Instructions for the task -
Whatever comes before the line containing "You are a computer-use" stays out; transcribe that line and all that follow to the end of the records exactly, with no pictures.

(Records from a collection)
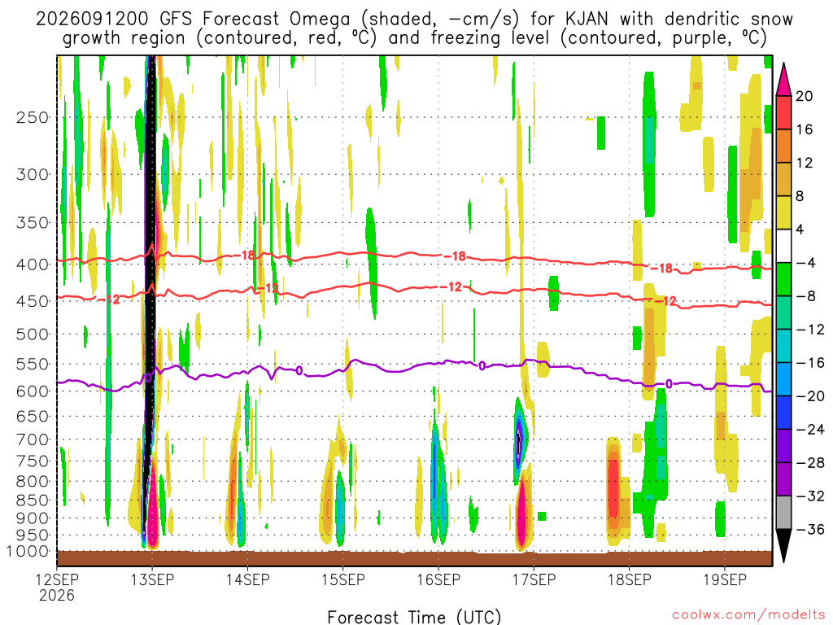This screenshot has width=833, height=625.
Task: Click the 19SEP time axis label
Action: [725, 579]
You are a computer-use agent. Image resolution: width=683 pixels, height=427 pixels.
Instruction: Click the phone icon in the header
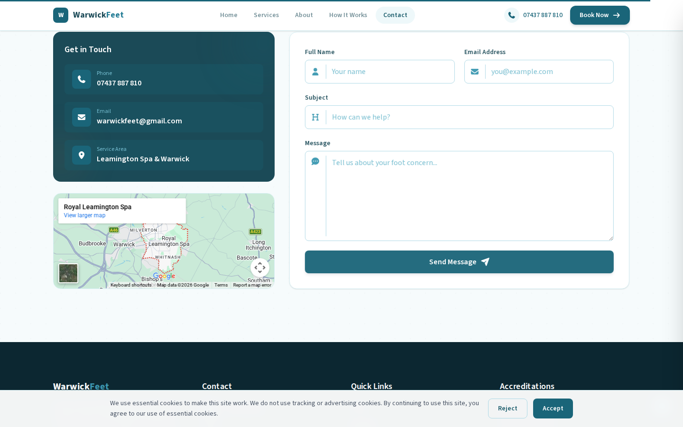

Output for this exercise -
You are a computer-use agent. Image resolution: width=683 pixels, height=427 pixels.
Instruction: Click the phone icon in the header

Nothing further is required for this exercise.